NanoSyd Entrepreneurship Network Northwest Bild

Ab initio Studies of Molecular Adsorbates on Surfaces

­

Our main goal is the understanding of the adsorption of molecules on surfaces and of the resulting electronic properties, as observed in electronic and optical spectroscopy. From the point of view of a theoretician, these issues constitute a big challenge due to the strong influence of electronic many-body effects (exchange and correlation). While density-functional theory (DFT) provides an excellent tool for the realistic description of many systems, it fails dramatically in two respects. On the one hand, Van-der-Waals interaction is badly described by DFT. On the other hand, excited electronic states do not result from DFT. Both problems require to go beyond DFT. Excited states, for instance, can be addressed by many-body perturbation theory (MBPT), which is one of our main topics. In here, exchange and correlation effects and their influence on the electronic and optical spectra are treated in terms of the electron self-energy operator, as evaluated in the GW approximation (GWA), followed by solving the Dyson equation for quasiparticle excitations (electrons or holes), and by solving the Bethe-Salpeter equation (BSE) for optically excited electron-hole pairs. More recent developments concern the dynamics of excited electronic states, i.e. the femtosecond dynamics of the electronic degrees of freedom and the (usually much slower) molecular dynamics of the atoms, leading to spectral broadening, Stokes shifts, desorption and dissociation.

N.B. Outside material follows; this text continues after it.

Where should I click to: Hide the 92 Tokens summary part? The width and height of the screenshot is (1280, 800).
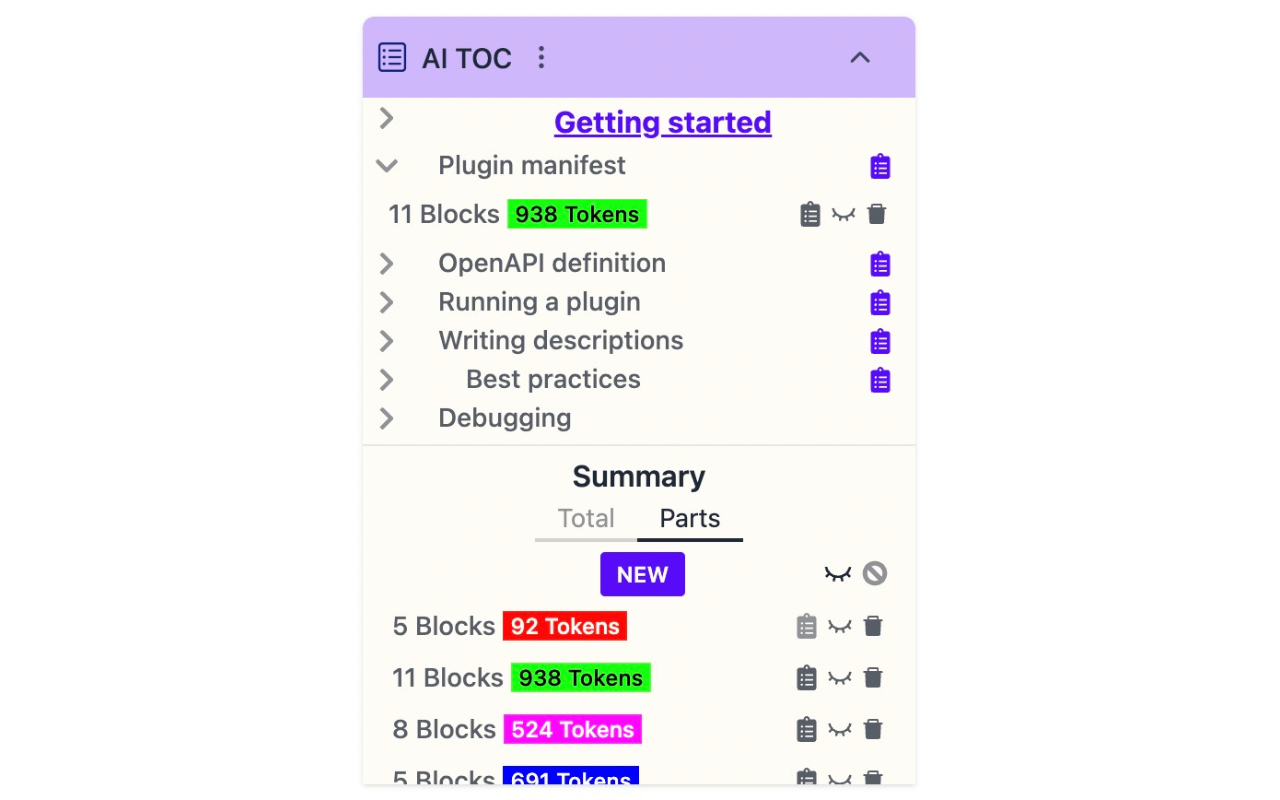(840, 627)
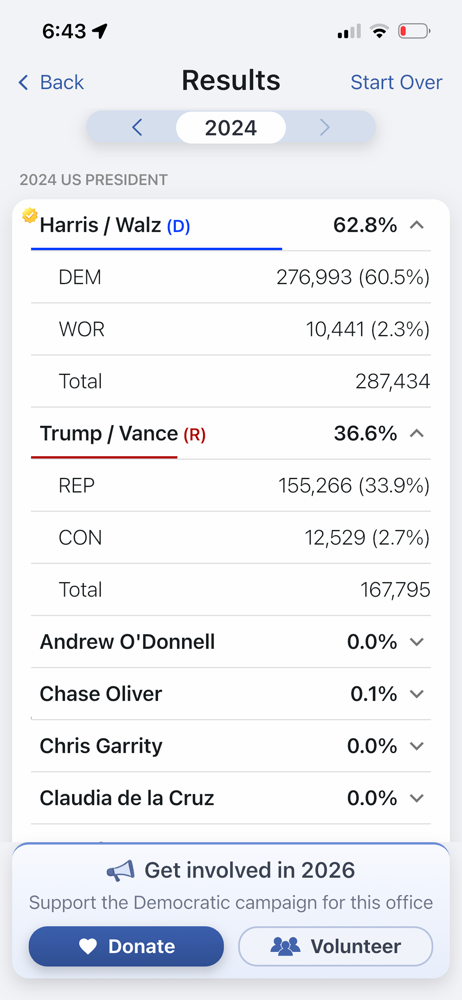
Task: Tap the back chevron arrow icon
Action: (24, 82)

Current topics of our work consider the adsorption of PTCDA on the Ag(111) surface (see figure), including an extensive study of geometrical features and scanning-tunnelling images, as well as the laser-induced desorption of hydrogen from the H:S(001)-(2x1) surface, laser dissociation of potassium iodide (KI), image states on the Si(001)-c(4x2) surface, and the optical spectrum of calcium fluoride (CaF2).